The French quest for a 2nd World Cup crown sees them begin as bigger faves than when they won it all in 1998. They have a squad that’s loaded at every position and have been able to leave out players who pretty much any other side would kill to have. Didier Deschamps is the weakest link in this bunch but if he can coach 7 outstanding games, the French will be world champs, they’re that loaded in terms of raw talent available.

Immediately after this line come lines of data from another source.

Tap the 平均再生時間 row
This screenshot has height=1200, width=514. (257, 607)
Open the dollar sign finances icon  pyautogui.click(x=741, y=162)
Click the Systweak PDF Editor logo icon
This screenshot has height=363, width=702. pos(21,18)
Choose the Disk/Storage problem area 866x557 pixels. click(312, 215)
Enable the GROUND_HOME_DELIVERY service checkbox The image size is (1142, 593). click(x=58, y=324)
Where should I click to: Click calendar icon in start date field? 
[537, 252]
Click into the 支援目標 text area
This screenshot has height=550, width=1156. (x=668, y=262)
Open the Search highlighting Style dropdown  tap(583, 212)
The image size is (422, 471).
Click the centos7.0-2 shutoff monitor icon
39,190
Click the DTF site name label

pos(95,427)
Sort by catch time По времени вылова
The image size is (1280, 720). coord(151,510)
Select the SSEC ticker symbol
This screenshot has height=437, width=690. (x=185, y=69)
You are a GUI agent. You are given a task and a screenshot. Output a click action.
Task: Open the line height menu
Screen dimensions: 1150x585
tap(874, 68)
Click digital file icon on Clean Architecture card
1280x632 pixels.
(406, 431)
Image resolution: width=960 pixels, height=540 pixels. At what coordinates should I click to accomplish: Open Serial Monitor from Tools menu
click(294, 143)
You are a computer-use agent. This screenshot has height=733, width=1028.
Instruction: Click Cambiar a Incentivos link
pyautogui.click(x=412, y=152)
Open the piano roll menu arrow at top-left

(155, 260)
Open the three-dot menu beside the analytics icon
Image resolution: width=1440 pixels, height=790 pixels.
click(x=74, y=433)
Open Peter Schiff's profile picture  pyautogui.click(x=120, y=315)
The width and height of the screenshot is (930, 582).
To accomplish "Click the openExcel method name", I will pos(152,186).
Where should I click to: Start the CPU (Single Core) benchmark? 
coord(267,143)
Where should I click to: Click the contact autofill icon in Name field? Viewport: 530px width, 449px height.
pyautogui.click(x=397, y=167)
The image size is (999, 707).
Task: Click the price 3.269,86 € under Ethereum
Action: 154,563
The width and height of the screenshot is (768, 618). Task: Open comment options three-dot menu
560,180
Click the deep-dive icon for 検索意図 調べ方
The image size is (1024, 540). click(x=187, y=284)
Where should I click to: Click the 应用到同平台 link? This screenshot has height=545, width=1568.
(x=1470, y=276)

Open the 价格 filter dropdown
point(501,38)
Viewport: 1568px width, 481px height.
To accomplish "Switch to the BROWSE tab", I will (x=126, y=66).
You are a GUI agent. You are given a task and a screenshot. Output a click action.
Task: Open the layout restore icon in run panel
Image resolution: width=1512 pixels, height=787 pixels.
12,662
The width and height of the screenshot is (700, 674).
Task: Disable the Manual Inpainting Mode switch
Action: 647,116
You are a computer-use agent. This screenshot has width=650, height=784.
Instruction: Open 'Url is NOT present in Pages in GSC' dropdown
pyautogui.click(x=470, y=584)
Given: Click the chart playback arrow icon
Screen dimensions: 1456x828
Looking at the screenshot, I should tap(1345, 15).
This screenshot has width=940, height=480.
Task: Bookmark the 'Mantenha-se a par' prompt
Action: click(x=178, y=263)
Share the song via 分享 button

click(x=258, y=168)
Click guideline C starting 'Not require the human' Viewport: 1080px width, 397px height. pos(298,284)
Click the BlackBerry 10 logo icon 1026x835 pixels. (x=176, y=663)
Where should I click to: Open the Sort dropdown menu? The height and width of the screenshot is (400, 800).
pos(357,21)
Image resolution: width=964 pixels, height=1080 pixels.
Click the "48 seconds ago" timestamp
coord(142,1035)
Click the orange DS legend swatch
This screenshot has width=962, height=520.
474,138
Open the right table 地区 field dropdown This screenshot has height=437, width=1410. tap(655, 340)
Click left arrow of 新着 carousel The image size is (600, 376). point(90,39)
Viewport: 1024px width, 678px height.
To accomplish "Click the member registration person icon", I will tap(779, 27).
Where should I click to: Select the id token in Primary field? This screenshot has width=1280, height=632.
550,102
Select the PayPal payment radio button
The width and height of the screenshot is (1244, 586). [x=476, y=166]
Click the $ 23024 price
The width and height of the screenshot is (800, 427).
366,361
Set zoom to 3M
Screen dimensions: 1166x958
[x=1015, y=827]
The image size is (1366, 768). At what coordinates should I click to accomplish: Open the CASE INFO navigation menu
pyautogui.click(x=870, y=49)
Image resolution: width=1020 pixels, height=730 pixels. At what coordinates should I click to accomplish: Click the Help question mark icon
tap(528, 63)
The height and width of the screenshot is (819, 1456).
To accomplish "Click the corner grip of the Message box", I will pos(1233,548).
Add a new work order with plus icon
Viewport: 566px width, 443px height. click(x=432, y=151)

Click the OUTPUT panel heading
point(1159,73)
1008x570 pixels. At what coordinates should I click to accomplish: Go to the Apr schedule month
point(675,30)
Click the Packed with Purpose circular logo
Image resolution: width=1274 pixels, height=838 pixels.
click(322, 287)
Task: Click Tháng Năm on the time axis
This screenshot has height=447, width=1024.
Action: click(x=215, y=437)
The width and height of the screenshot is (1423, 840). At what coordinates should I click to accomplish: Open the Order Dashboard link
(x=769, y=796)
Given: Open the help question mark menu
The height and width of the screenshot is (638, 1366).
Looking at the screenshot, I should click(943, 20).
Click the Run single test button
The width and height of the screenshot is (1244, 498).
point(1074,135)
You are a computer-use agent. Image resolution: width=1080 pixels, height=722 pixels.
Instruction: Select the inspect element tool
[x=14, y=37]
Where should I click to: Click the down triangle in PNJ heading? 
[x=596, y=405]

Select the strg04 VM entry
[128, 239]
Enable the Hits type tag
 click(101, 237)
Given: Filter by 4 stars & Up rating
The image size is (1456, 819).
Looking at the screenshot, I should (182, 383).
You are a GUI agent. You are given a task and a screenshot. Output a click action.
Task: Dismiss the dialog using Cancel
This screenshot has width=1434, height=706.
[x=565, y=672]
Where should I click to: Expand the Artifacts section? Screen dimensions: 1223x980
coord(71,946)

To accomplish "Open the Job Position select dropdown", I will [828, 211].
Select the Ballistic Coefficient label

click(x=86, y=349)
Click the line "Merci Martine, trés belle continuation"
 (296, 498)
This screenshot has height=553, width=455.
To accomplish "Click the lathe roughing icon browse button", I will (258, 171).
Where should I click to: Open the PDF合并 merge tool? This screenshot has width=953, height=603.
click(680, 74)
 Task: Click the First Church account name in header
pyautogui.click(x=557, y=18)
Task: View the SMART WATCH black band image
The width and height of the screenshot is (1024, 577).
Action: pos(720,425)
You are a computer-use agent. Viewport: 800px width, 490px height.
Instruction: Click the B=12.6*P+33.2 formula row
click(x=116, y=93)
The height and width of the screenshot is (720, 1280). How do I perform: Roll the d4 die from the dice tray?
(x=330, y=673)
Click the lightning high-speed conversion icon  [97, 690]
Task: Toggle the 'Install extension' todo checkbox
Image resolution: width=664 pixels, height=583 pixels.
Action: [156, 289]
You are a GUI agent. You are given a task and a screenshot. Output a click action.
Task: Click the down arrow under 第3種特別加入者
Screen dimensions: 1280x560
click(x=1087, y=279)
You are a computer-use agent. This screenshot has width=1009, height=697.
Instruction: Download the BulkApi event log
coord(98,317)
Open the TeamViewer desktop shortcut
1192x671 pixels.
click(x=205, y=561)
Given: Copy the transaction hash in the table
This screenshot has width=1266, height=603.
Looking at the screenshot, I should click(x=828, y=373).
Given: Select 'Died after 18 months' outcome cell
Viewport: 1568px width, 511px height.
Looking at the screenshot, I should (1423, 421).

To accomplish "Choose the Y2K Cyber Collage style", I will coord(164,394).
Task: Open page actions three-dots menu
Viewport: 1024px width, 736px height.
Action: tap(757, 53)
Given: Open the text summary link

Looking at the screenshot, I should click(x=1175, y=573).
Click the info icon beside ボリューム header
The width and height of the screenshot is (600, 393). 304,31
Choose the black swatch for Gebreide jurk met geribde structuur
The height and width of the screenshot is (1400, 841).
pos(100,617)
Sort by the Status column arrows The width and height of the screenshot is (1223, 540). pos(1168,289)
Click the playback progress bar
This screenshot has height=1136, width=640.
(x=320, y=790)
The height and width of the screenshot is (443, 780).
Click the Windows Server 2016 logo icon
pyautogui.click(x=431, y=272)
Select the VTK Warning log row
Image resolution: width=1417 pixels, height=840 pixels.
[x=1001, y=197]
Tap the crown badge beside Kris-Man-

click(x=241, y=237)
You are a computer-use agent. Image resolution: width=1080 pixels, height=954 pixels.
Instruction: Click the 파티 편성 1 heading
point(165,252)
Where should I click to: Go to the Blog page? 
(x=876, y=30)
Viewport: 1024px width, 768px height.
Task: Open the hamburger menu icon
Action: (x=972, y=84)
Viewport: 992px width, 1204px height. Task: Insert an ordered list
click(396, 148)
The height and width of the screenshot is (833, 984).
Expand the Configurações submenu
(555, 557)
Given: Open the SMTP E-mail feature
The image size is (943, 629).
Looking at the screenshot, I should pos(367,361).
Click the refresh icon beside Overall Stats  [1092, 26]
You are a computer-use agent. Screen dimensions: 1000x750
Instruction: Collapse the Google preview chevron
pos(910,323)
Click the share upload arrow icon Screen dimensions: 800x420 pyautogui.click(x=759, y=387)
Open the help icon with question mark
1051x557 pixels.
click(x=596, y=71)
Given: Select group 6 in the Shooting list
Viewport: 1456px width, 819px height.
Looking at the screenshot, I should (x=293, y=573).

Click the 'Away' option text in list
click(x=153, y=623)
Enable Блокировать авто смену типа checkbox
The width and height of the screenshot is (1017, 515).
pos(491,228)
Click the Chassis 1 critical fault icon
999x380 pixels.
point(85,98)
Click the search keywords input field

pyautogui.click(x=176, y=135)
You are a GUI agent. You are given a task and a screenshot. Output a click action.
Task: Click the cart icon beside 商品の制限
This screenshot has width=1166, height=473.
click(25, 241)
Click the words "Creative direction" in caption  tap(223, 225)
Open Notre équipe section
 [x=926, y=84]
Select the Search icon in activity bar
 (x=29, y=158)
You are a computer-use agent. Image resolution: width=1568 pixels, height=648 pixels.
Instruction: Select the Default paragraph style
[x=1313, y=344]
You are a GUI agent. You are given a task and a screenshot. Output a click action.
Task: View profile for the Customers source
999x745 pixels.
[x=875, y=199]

The French will get two bars here because they’re that talented and Deschamps is that much of a hindrance. Who are France? Are they an attacking side or a defensive side? A passing side or a direct playing side? The thing Deschamps has never done with this unit is give them a strong identity. You get the sense he’d like a ‘park the bus’ side but doesn’t quite have the huevos to install that because (a) the French people would rise up in arms and (b) he’s got a selection loaded with some of the finest attacking players in the sport.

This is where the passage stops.